The Heat Index... What on earth? With more, here is MTSU Professor Larry Burriss...
Verbatim: OK, enough is enough. It's time to call a halt, and stop messing around. It's time for weather forecasters to leave mother nature alone, and dump the so-called "heat index."
Last week, when it was getting up to 98 degrees and the relative humidity was 98 percent, I knew it was hot. I didn't need "staff meteorologist Hannah Humidity" adding to my suffering by telling me the heat index is really 110.
Back in the old days, if it was really hot, the weather forecaster might tell us it was hot enough to fry an egg on the sidewalk. Now that was useful information. You knew that if you were running around bare footed, you better keep your feet off the pavement.
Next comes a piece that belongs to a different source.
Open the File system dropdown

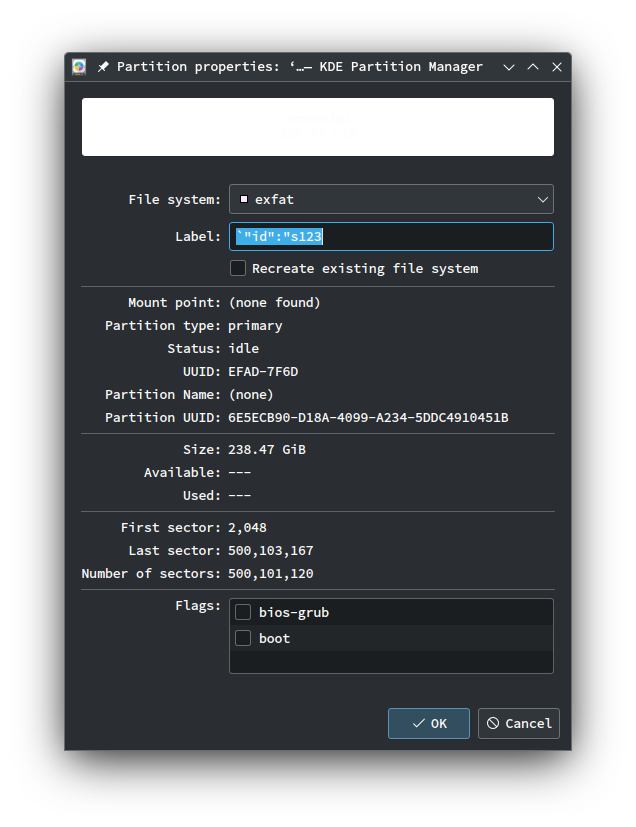[391, 199]
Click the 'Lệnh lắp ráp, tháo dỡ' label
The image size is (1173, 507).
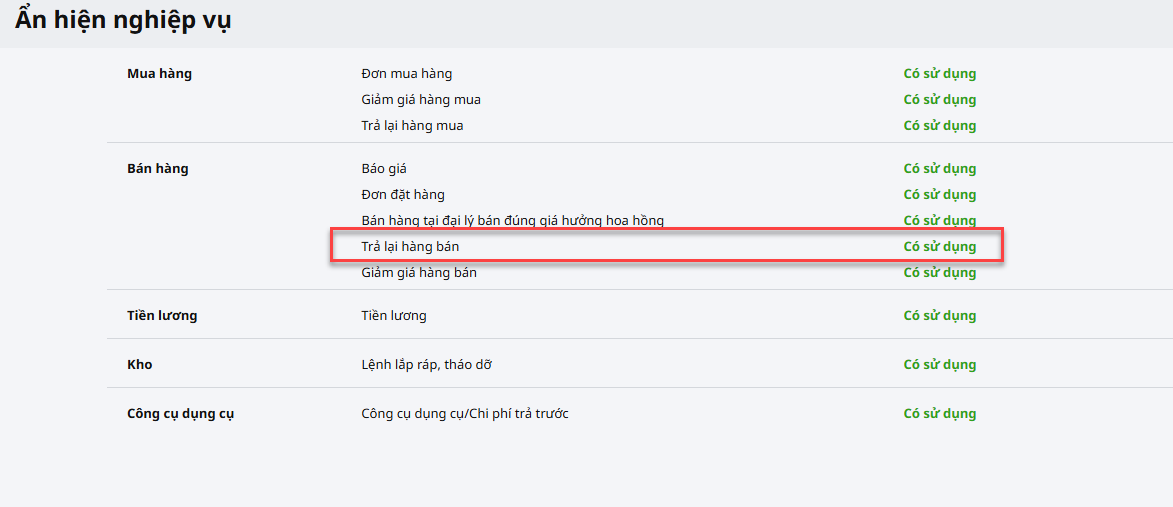tap(426, 365)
But none of that is good enough for our blow-dried, computer enhanced weather forecasters today. Oh no. Now we even have an index to tell us how sunny it really is. But I know how sunny it is. I open the blinds and I can see it's bright outside. Or cloudy. Or rainy.
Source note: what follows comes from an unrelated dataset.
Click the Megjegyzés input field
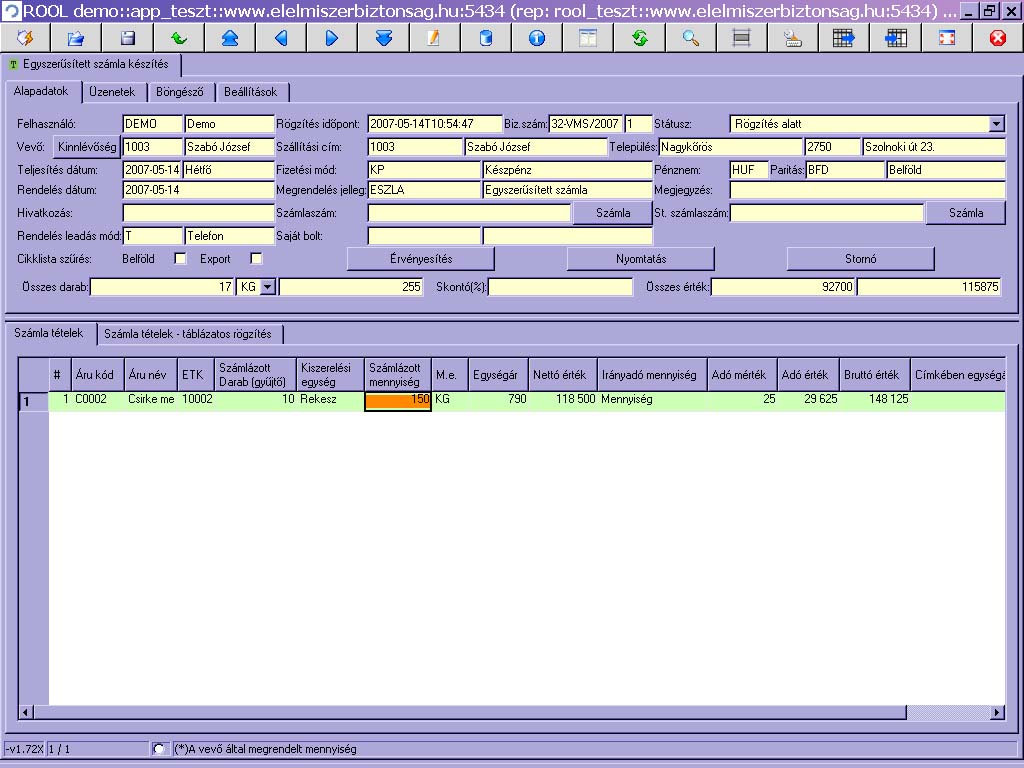 (866, 190)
And don't forget something called the "misery index." It's sort of like the heat index but with the wind somehow figured in.
Listen, when I go outside and my shirt is immediately soaked with sweat, I know it's miserable. When I open my front door, and it feels like I just opened an oven, I know the conditions are deplorable. When I run my car's air conditioner at full blast, and it still feels like the inside of a sauna, I don't need some guy standing in front of a radar screen reminding me, "It's not the heat, it's the humidity."
No, let the media folks use their awesome powers of persuasion to convince me that it's really comfortable outside, that it's a nice day, and that I don't need to worry about heat stroke if I just step outside my house.
Cold is cold, hot is hot, and enough is enough. Let's just get back to weather basics, and forget all this other stuff.
- I'm Larry Burriss.
About Dr. Burriss
Larry Burriss, professor of journalism, teaches introductory and media law courses. At the graduate level he teaches quantitative research methods and media law. He holds degrees from The Ohio State University (B.A. in broadcast journalism, M.A. in journalism), the University of Oklahoma (M.A. in human relations), Ohio University (Ph.D. in journalism) and Concord Law School (J.D.). He has worked in print and broadcast news and public relations, and has published extensively in both academic and popular publications. He has won first place in the Tennessee Associated Press Radio Contest nine times. Dr. Burriss' publications and presentations include studies of presidential press conferences, NASA photography, radio news, legal issues related to adolescent use of social networking sites, legal research, and Middle Earth.
Dr. Burriss has served as director of the School of Journalism, dean of the College of Mass Communication and president of the MTSU Faculty Senate. He was appointed by Gov. Phil Bredesen to serve on the Tennessee Board of Regents. He was a lieutenant colonel in the U.S. Air Force and served on active duty in Mali, Somalia, Bosnia, Central America, Europe and the Pentagon.